This report examines the Nuclear Decommissioning Authority’s role, its governance, and the complex challenges it faces in delivering its long-term mission; progress with reducing high hazard and risk at Sellafield, and limitations to faster progress; and the NDA and Sellafield Limited’s plans to ensure sustainable progress at Sellafield.
Background to the report
The Nuclear Decommissioning Authority (NDA) is responsible for operating, decommissioning and cleaning up 17 nuclear reactor and research sites in the UK. The NDA’s work includes reprocessing spent fuel from old nuclear reactors, managing and storing nuclear materials, removing and managing contaminated waste, and decontaminating and dismantling legacy facilities. The NDA estimates that this work will be completed by 2120, at a cost of £121 billion, but these estimates remain highly uncertain.
Sellafield is the largest and most hazardous nuclear site on the NDA estate, accounting for 75% of the long-term cost estimate. Sellafield accounted for 61% of the NDA’s total spend of £3.3 billion in 2017-18. We have previously reported on the NDA’s progress with reducing risk and hazard on the Sellafield site and found that the NDA had struggled to understand the full extent of the work necessary to clean up its most hazardous facilities.
Content and scope of the report
This report builds on our previous findings, and examines:
- the NDA’s role, its governance, and the complex challenges it faces in delivering its long-term mission (Part One);
- progress with reducing high hazard and risk at Sellafield, and limitations to faster progress (Part Two);
- the NDA and Sellafield Limited’s plans to ensure sustainable progress at Sellafield (Part Three).
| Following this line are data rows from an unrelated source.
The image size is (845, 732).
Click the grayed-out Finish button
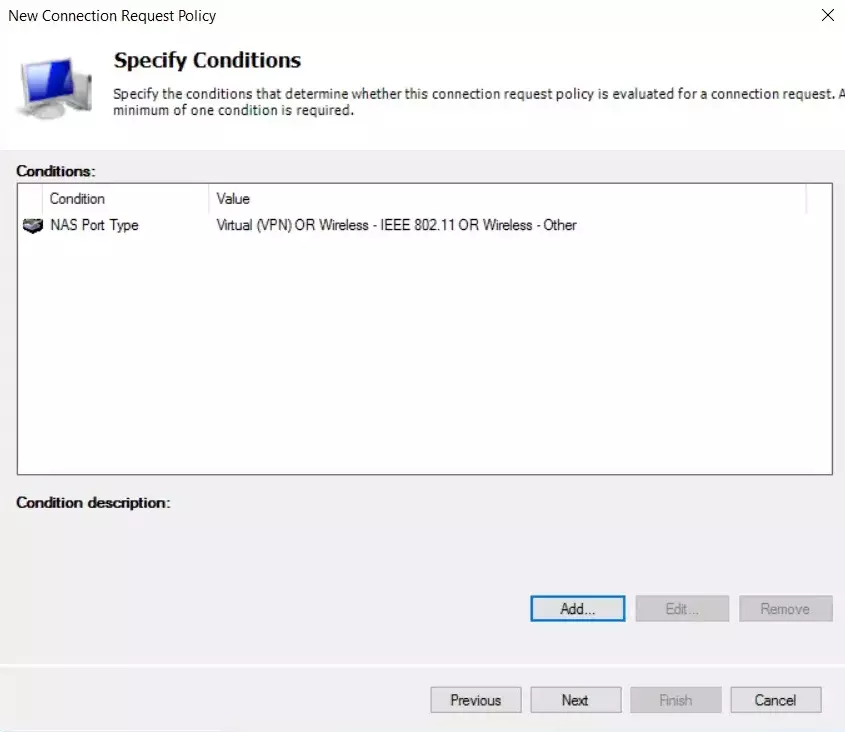tap(675, 699)
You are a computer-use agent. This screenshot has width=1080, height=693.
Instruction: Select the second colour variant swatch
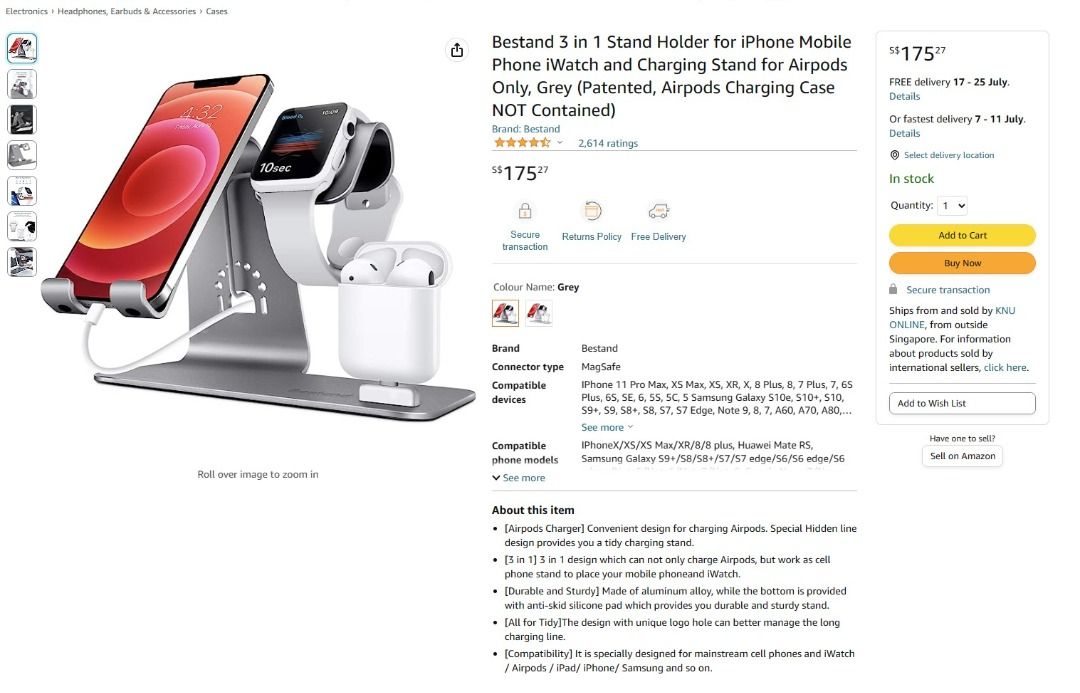click(539, 313)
Since our last report in 2015, work to reduce risk and high hazard at Sellafield has taken an encouraging turn for the better. In recent years, Sellafield Limited has met significant milestones in retrieving hazardous waste from its legacy ponds and silos. While delays and cost overruns are still evident for major projects at Sellafield, the NDA has made progress with reducing these since we last reported. However, the Department for Business, Energy & Industrial Strategy, UK Government Investments, the NDA and Sellafield Limited have more work to do to measure, evaluate and communicate progress more effectively.
To sustain progress in the near term, the NDA and central government will need to clarify the NDA’s role and to find the right balance between scrutinising decisions and enabling the leadership at Sellafield to exercise its legal duties, professional expertise and maintain motivation. To inform its longer-term strategy, the NDA must review the constraints that it says prevent further and faster progress with reducing high hazard at Sellafield.